> PERINTAH 1: Tentukan apakah setiap pernyataan berikut sesuai dengan kutipan tentang evaluasi kurikulum di bawah, lalu kutip kata-kata penentunya dari kutipan itu: (a) metode-metode tersebut masuk ke bidang kurikulum setelah komputer dan program paket berkembang pada tahun 1960; (b) program paket menuntut pengetahuan komputer dari penggunanya; (c) objek evaluasi pada measurement dititikberatkan pada proses belajar.

______

Evaluasi model pendekatan perbandingan (comparative approach), model Tylor serta Bloom melahirkan evaluasi model campuran multivariasi, yaitu strategi evaluasi yang menyatukan unsur-unsur dari kedua pendekatan tersebut. Metode-metode tersebut masuk ke dalam bidang kurikulum setelah komputer dan program paket berkembang tahun 1960. Program paket berisi program statistik yang sederhana yang tidak membutuhkan pengetahuan komputer untuk menggunakannya. Dengan berkembangnya penggunaan komputer memungkinkan studi lapangan tidak dihambat oleh kesalahan dan kelambatan. Semua masalah pegolahan statistik dapat dikerjakan dengan komputer.
Langkah-langkah model multivariasi tersebut adalah :
a. Mencari sekolah yang berminat untuk dievaluasi/diteliti.
b. Pelaksanaan program.
c. Sementara tim menyusun tujuan yang meliputi semua tujuan dari pengajaran umpamanya dengan metode global dan metode unsur dapat disiapkan tes tambahan.
d. Bila semua informasi yang diharapkan telah terkumpul, maka mulailah pekerjaan komputer.
e. Tipe analisis dapat juga digunakan untuk mengukur pengaruh bersama dan beberapa variable yang berbeda.
Beberapa kesulitan dihadapi dalam model campuran multivariasi ini, yaitu:
a. Diharapkan memberi tes statistik yang signifikan (model kurikulum ini lebih sesuai bagi evaluasi skala besar.
b. Terlalu banyak variabel yang perlu dihitung pada suatu saat kemampuan komputer hanya sampai 40 variabel
c. Meskipun model multivariasi telah mengurangi masalah control berkenaan dengan eksperimen lapangan tetapi tetap menghadapi masalah-masalah perbandingan.
Sedangkan jika evaluasi kurikulum yang dilaksanakan dilihat dari dimensi komponen pengembangan kurikulum maka secara garis besar dapat digolongkan ke dalam empat rumpun model evaluasi kurikulum (R. Ibrahim dalam Rusman, 2009: 114-118), yaitu: 1) Measurement, 2) Congruence, 3) Illumination, dan 4) Educational System Evaluation.
1. Measurement
Evaluasi pada dasarnya merupakan pengukuran tingkah laku siswa yang hasilnya bisa digunakan untuk seleksi dan klasifikasi siswa, bimbingan pendidikan, dan perbandingan kefektifan antara dua atau lebih program atau metode pendidikan serta pada penelitian pendidikan. Objek evaluasi pada measurement dititikberatkan pada hasil belajar terutama pada aspek yang bersifat objektif dan dapat diukur dan dibakukan sehingga jenis data yang dikumpulkan berupa objektif.

______

> PERINTAH 2: Ketik ulang baris-baris daftar, mulai dari baris yang memuat "Describe the element" dan berakhir pada akhir daftar, tanpa menyertakan gambar.

Item Tersimpan

______

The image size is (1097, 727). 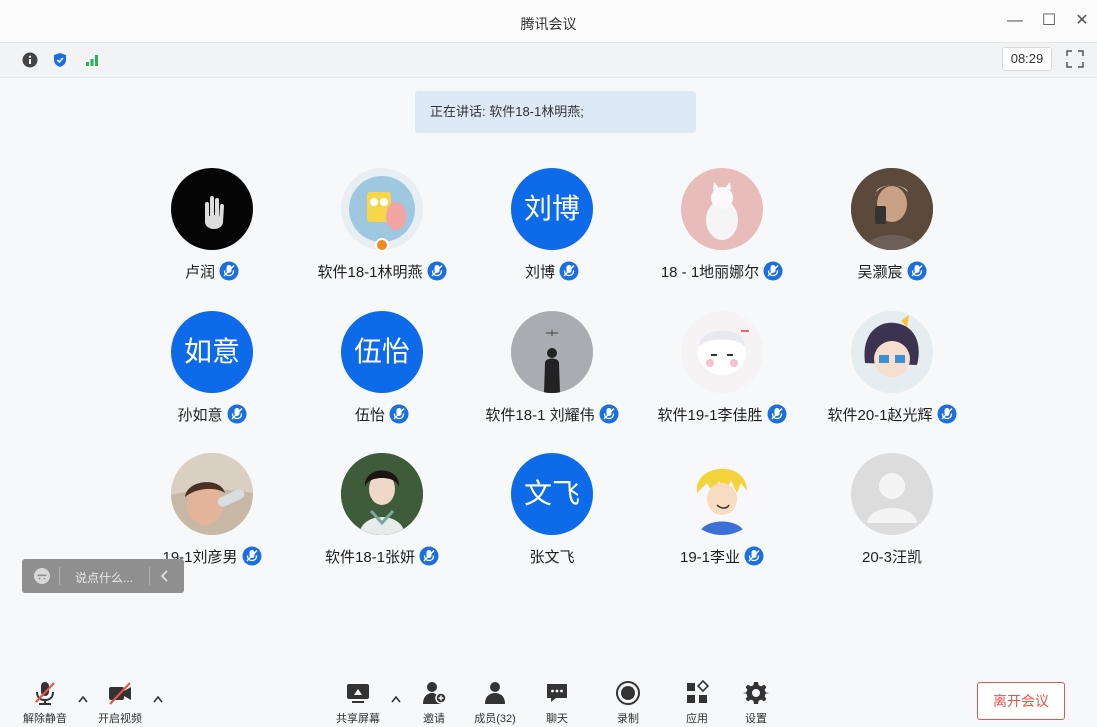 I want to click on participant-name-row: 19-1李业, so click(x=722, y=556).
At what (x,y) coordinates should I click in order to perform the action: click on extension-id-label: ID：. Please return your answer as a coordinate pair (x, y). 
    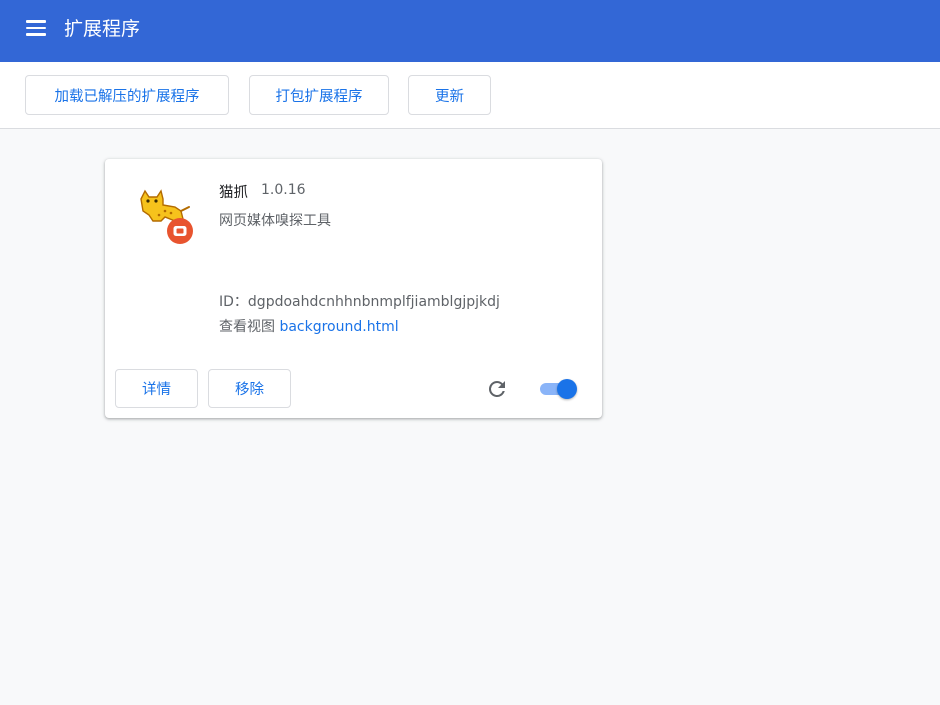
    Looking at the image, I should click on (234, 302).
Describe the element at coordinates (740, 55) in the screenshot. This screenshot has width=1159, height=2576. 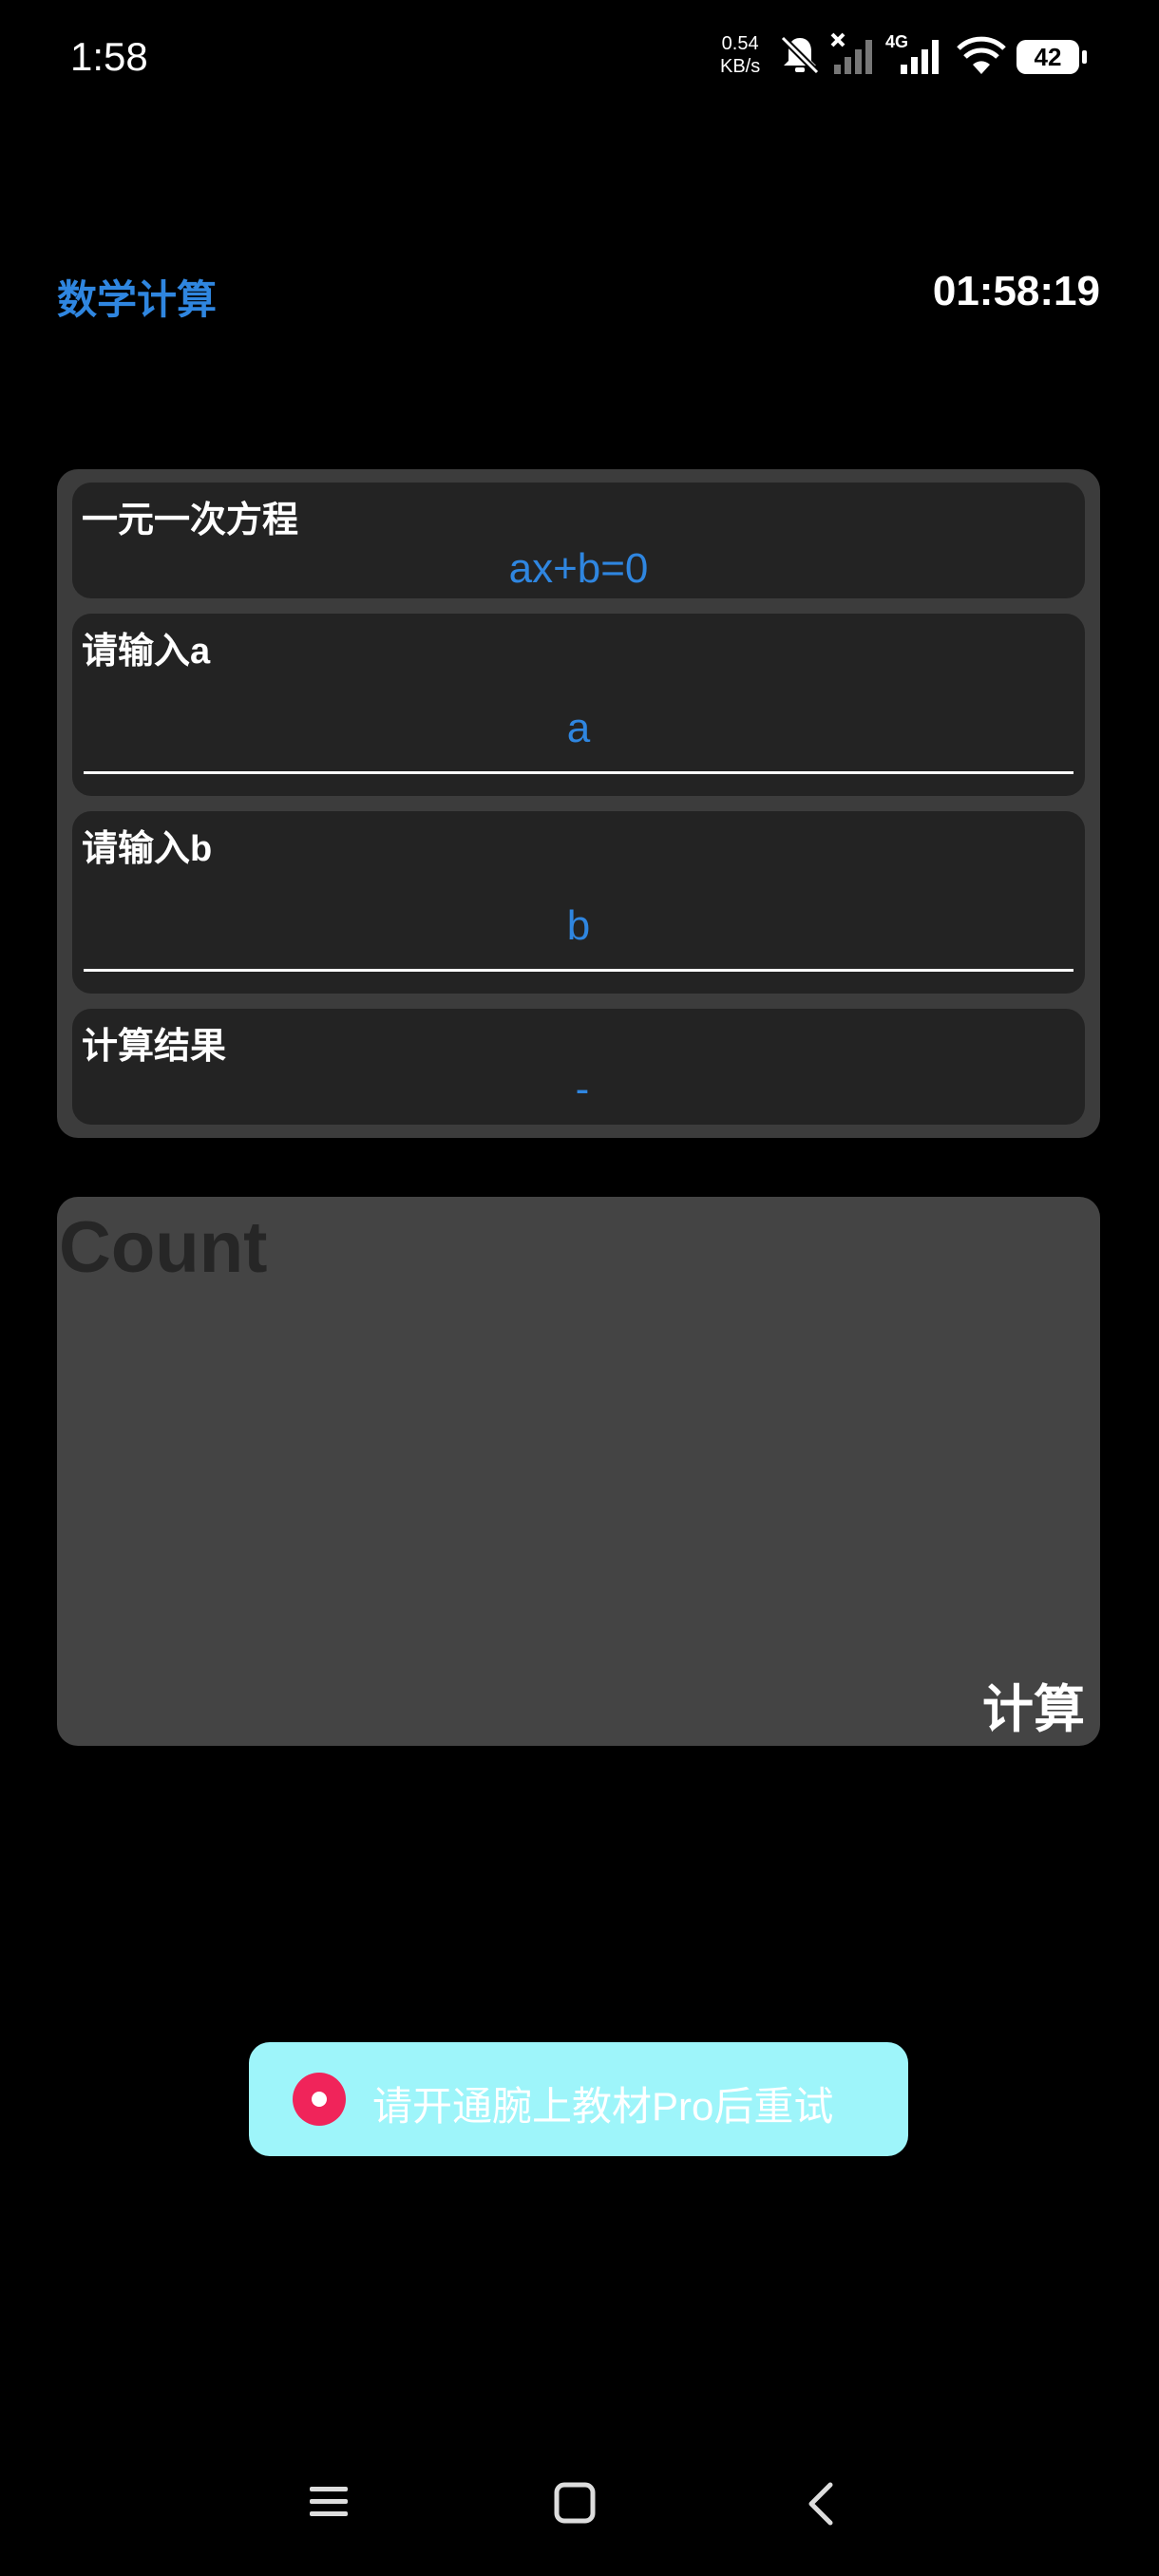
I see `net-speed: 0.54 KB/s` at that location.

______

> HASIL 1:
(a) Ya: "Metode-metode tersebut masuk ke dalam bidang kurikulum setelah komputer dan program paket berkembang tahun 1960."
(b) Tidak: "tidak membutuhkan pengetahuan komputer untuk menggunakannya"
(c) Tidak: "dititikberatkan pada hasil belajar"

> HASIL 2:
Describe the element at coordinates (740, 55) in the screenshot. This screenshot has width=1159, height=2576. 
I see `net-speed: 0.54 KB/s` at that location.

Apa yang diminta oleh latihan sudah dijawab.